Do I think it's incredibly important and make or break? Obviously not. I mean any population difference is not applicable to any 1 individual, but I do think these things are interesting. To pay attention to that thing, I think, can tell you all sorts of things and allows you to get a better sense of someone. You just have to be really open-minded because where you start to get in trouble is where you look at any of it as good or bad.

Speaker 3

01:37:00 - 01:37:21

You want to keep your ethical judgments really limited and most things you just look at as truly neutral. And I think that allows you to be far more open to looking at these odd signs so you can notice that everyone's the firstborn child and not immediately jumped firstborn child or better or something. It's just something that you notice, the way that you notice a flower or a tree or something.

Speaker 1

01:37:21 - 01:37:24

What eye color is more popular or dominant?

Speaker 3

01:37:24 - 01:37:26

Blue is hugely overrepresented in US Presidents.

Speaker 1

01:37:27 - 01:37:30

What is resentment as the core basis for long partnerships?

Speaker 3

01:37:30 - 01:37:56

This is something that I learned from Chris and Andrew who have been in business together 15 years, have a very successful partnership. And the thing that they attribute it to principally is never allowing any form of resentment to creep in against the other person. And I think it's just profoundly right. It can be the smallest thing. Never uncovering an expense for the other person or accepting gifts or anything.

◆ PARTS OF THE EXERCISE ◆
**a)** Echo everything in the transcript from "You want to" down to "tree or something.".
**b)** According to the transcript, how long have Chris and Andrew been in business together?
The lines placed after the transcript are separate material with no connection to it.

◆ DATASET ◆
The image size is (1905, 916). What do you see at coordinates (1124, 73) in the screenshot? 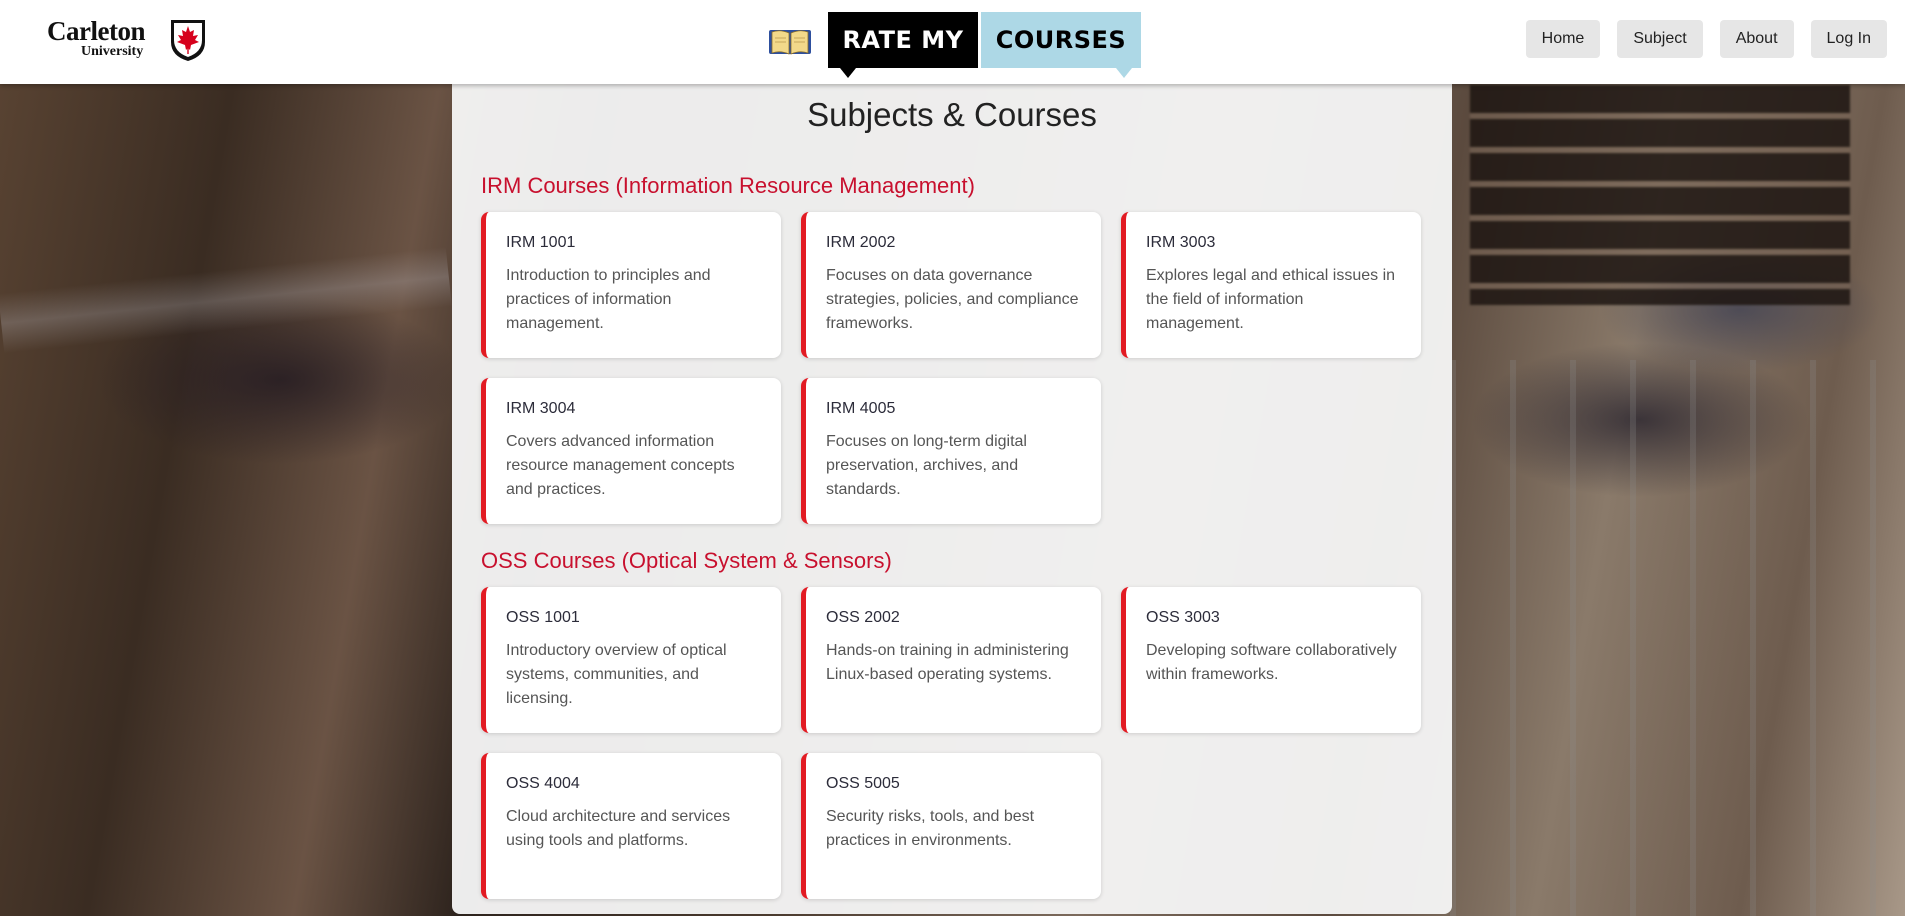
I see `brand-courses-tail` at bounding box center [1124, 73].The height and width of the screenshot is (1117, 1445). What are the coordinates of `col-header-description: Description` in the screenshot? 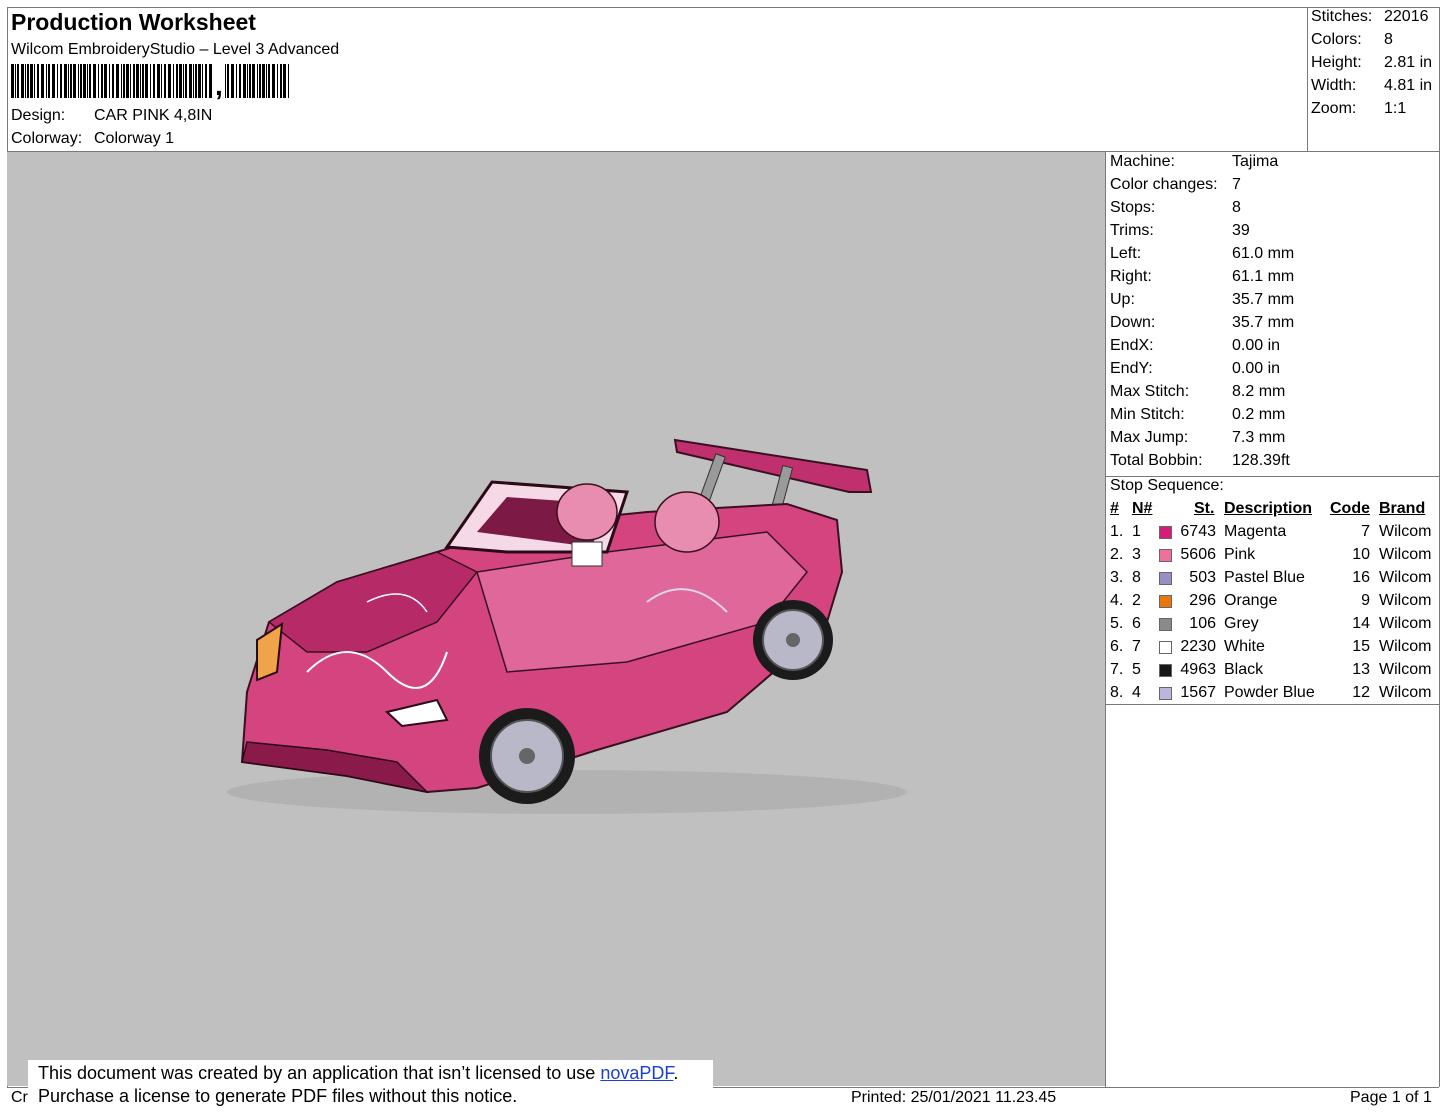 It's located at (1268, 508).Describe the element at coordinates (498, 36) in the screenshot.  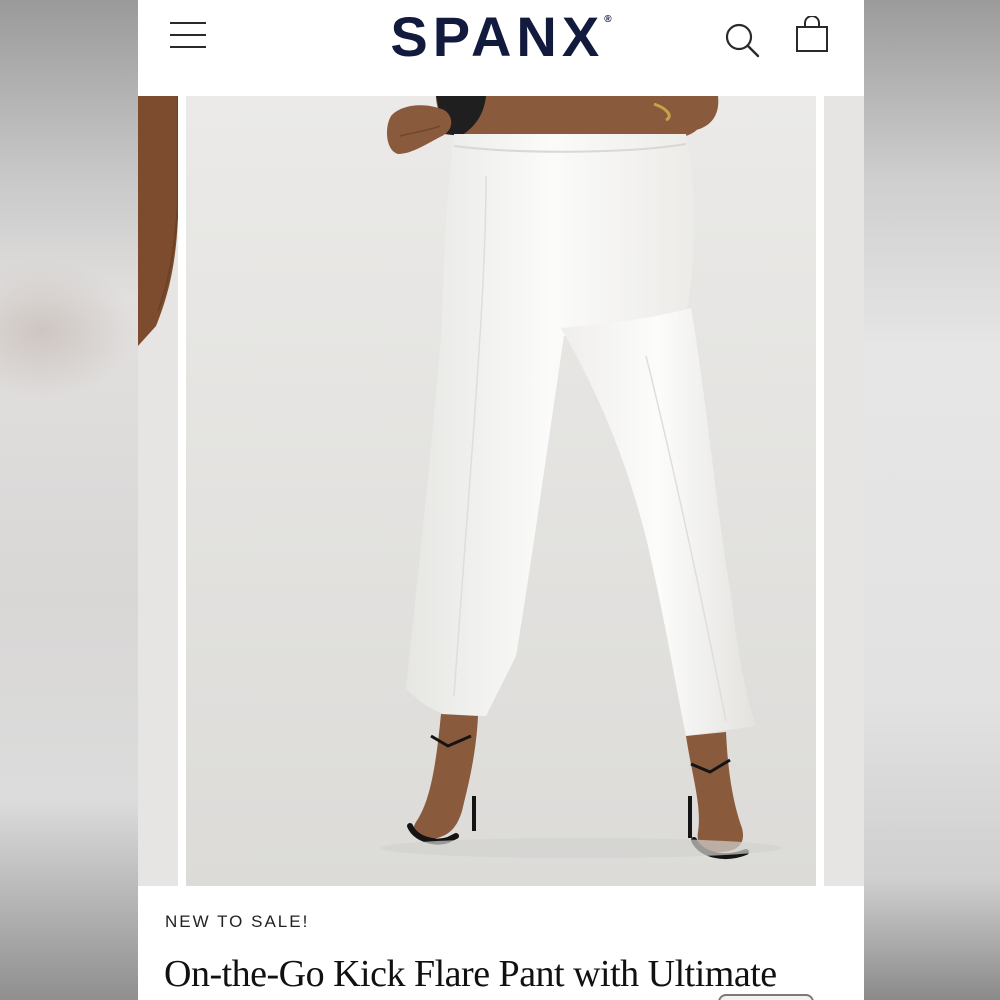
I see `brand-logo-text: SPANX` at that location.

...

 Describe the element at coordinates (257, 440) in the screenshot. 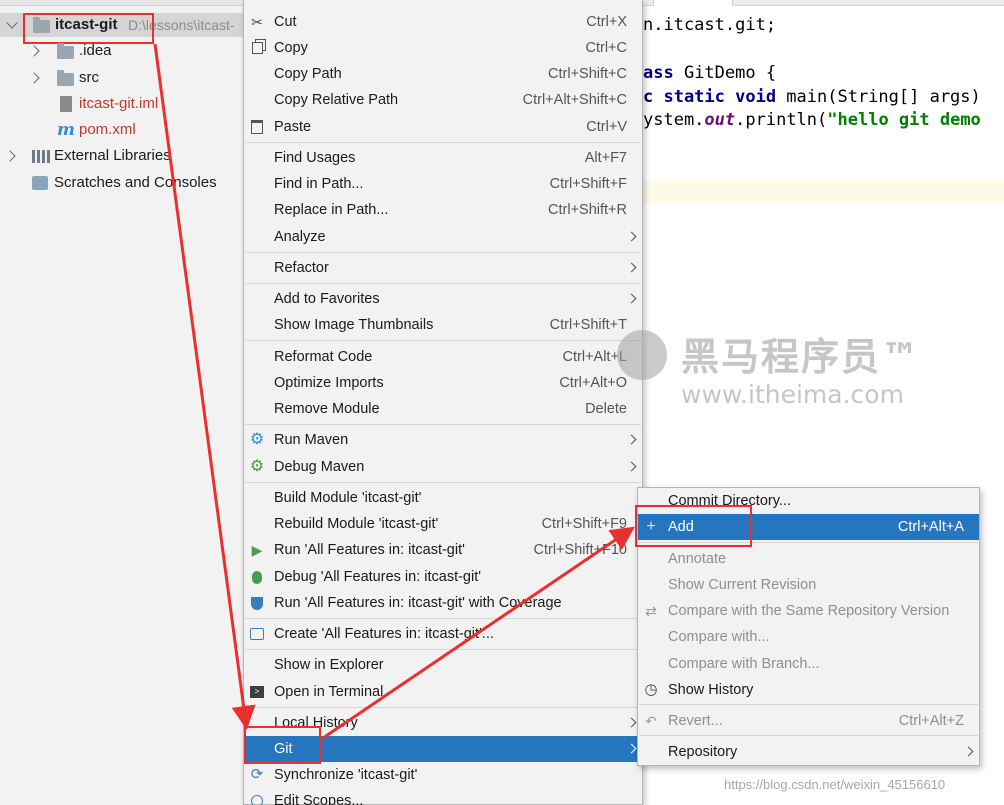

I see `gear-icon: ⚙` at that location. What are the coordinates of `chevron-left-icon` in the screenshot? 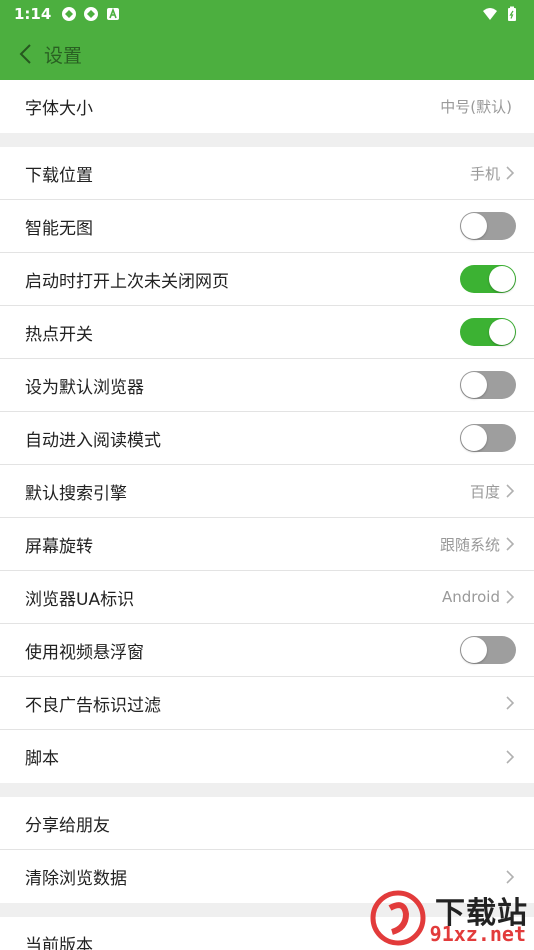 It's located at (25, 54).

--

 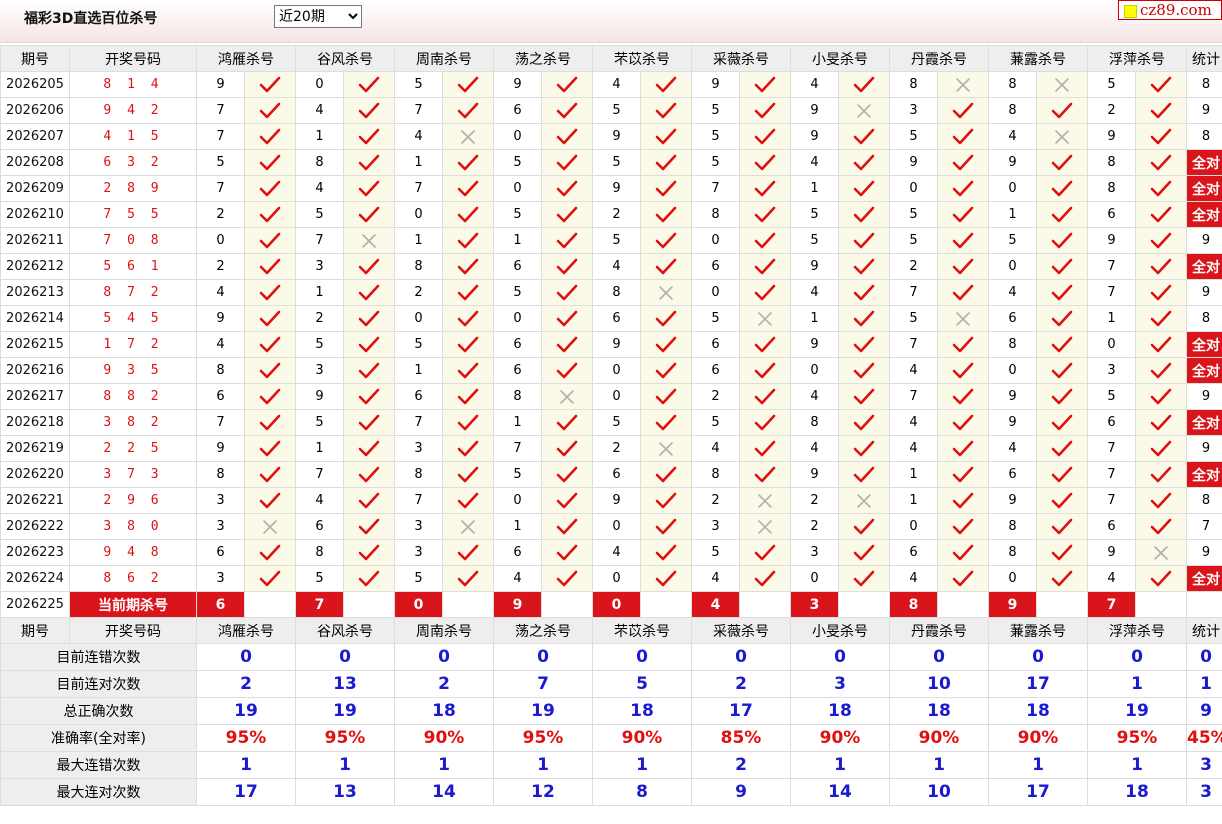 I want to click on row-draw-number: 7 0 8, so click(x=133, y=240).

◆ SOLUTIONS BY TASK ◆
**a)**
You want to keep your ethical judgments really limited and most things you just look at as truly neutral. And I think that allows you to be far more open to looking at these odd signs so you can notice that everyone's the firstborn child and not immediately jumped firstborn child or better or something. It's just something that you notice, the way that you notice a flower or a tree or something.

**b)** 15 years.